>> begin Excerpted text

Re: Distinctions LO1199

Jim Michmerhuizen (jamzen@world.std.com)
Sat, 13 May 1995 20:13:54 +0059 (EDT)

Replying to LO1055 --

On 4 May 1995, Doug Seeley wrote:

> ...Making
> distinctions is a process which as it refines and becomes more subtle, it
> goes deeper and deeper within and without.

Yes. This is one place where, lately, I always picture zooming in on a
Mandelbrot-set graphic. Of _course_, I say to myself, there is no end to
the distinctions we could make. And they're all really there to be made,
too (at least if we're good at what we do). The distinctions are not
imaginary. But they may possibly lie beyond most everybody's threshold of
intellectual perception. They may lie beyond the threshold of what is
practically necessary too. But that is a different issue from the issue
of whether they're objective.

This is an exciting prospect.
Ultimately, there are
> fundamental distinctions which can be made (although this sounds
> reductionistic like some Theories of Everything,...

Rest easy as far as I'm concerned. Doesn't sound reductionist at all.
The fundamental distinctions are (keeping to my mandelbrot-set image) the
shapes that are left when you squint your eyes and all the detail has
dropped away. The fundamental ones are the _inescapable_ ones.

> ...it really isn't); these
> are distinctions between what and who We truly are as ultimate individuals
> (not to be confused with what the Buddhists warn about which are the
> sublter aspects of the ego). Which brings me to your "(almost ex-) wife"

>> end Excerpted text
>> begin Available data

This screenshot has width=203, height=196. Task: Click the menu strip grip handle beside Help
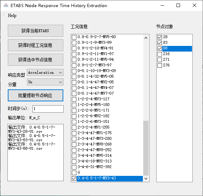pos(4,15)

>> end Available data

Task requirements:
Rewrite the stretch of the post on distinctions from "On 4 May 1995, Doug" through "whether they're objective.", putting "limit" wherever "threshold" appears.

Response to the exercise:
On 4 May 1995, Doug Seeley wrote:

> ...Making
> distinctions is a process which as it refines and becomes more subtle, it
> goes deeper and deeper within and without.

Yes. This is one place where, lately, I always picture zooming in on a
Mandelbrot-set graphic. Of _course_, I say to myself, there is no end to
the distinctions we could make. And they're all really there to be made,
too (at least if we're good at what we do). The distinctions are not
imaginary. But they may possibly lie beyond most everybody's limit of
intellectual perception. They may lie beyond the limit of what is
practically necessary too. But that is a different issue from the issue
of whether they're objective.